**HOW TO COMPLETE THIS TASK:** Please write out all of the records below exactly as they appear.

::::

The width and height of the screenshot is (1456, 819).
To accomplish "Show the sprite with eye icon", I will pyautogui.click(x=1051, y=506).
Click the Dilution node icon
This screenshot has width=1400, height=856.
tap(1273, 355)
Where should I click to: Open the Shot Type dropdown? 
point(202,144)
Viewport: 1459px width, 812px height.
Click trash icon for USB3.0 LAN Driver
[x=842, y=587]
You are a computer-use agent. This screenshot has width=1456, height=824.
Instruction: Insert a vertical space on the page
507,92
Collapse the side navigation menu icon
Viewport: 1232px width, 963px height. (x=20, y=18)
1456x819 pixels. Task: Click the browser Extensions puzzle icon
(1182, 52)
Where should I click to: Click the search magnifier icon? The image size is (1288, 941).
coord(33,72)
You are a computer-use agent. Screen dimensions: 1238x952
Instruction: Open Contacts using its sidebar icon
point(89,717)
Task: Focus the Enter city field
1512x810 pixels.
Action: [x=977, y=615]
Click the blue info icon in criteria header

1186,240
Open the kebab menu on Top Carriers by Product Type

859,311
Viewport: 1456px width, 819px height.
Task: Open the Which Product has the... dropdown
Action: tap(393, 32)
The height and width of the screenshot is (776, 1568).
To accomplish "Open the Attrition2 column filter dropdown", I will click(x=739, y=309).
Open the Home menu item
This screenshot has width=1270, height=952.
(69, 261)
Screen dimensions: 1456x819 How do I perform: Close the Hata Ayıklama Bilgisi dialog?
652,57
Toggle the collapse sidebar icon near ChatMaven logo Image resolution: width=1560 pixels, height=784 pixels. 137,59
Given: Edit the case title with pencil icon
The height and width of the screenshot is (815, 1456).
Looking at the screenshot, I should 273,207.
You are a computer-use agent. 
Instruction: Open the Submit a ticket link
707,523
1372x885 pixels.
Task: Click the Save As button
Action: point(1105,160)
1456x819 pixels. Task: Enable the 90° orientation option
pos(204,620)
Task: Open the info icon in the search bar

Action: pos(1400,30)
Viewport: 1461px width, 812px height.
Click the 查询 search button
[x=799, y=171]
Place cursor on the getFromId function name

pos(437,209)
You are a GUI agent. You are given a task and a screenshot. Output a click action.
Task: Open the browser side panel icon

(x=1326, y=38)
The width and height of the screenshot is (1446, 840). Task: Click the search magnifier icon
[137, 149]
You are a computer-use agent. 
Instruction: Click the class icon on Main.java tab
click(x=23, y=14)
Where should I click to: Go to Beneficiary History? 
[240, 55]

::::

**WRITTEN RESPONSE:**
The width and height of the screenshot is (1456, 819).
To accomplish "Show the sprite with eye icon", I will pyautogui.click(x=1051, y=506).
Click the Dilution node icon
This screenshot has width=1400, height=856.
tap(1273, 355)
Where should I click to: Open the Shot Type dropdown? 
point(202,144)
Viewport: 1459px width, 812px height.
Click trash icon for USB3.0 LAN Driver
[x=842, y=587]
You are a computer-use agent. This screenshot has width=1456, height=824.
Instruction: Insert a vertical space on the page
507,92
Collapse the side navigation menu icon
Viewport: 1232px width, 963px height. (x=20, y=18)
1456x819 pixels. Task: Click the browser Extensions puzzle icon
(1182, 52)
Where should I click to: Click the search magnifier icon? The image size is (1288, 941).
coord(33,72)
You are a computer-use agent. Screen dimensions: 1238x952
Instruction: Open Contacts using its sidebar icon
point(89,717)
Task: Focus the Enter city field
1512x810 pixels.
Action: [x=977, y=615]
Click the blue info icon in criteria header

1186,240
Open the kebab menu on Top Carriers by Product Type

859,311
Viewport: 1456px width, 819px height.
Task: Open the Which Product has the... dropdown
Action: tap(393, 32)
The height and width of the screenshot is (776, 1568).
To accomplish "Open the Attrition2 column filter dropdown", I will click(x=739, y=309).
Open the Home menu item
This screenshot has width=1270, height=952.
(69, 261)
Screen dimensions: 1456x819 How do I perform: Close the Hata Ayıklama Bilgisi dialog?
652,57
Toggle the collapse sidebar icon near ChatMaven logo Image resolution: width=1560 pixels, height=784 pixels. 137,59
Given: Edit the case title with pencil icon
The height and width of the screenshot is (815, 1456).
Looking at the screenshot, I should 273,207.
You are a computer-use agent. 
Instruction: Open the Submit a ticket link
707,523
1372x885 pixels.
Task: Click the Save As button
Action: point(1105,160)
1456x819 pixels. Task: Enable the 90° orientation option
pos(204,620)
Task: Open the info icon in the search bar

Action: pos(1400,30)
Viewport: 1461px width, 812px height.
Click the 查询 search button
[x=799, y=171]
Place cursor on the getFromId function name

pos(437,209)
You are a GUI agent. You are given a task and a screenshot. Output a click action.
Task: Open the browser side panel icon

(x=1326, y=38)
The width and height of the screenshot is (1446, 840). Task: Click the search magnifier icon
[137, 149]
You are a computer-use agent. 
Instruction: Click the class icon on Main.java tab
click(x=23, y=14)
Where should I click to: Go to Beneficiary History? 
[240, 55]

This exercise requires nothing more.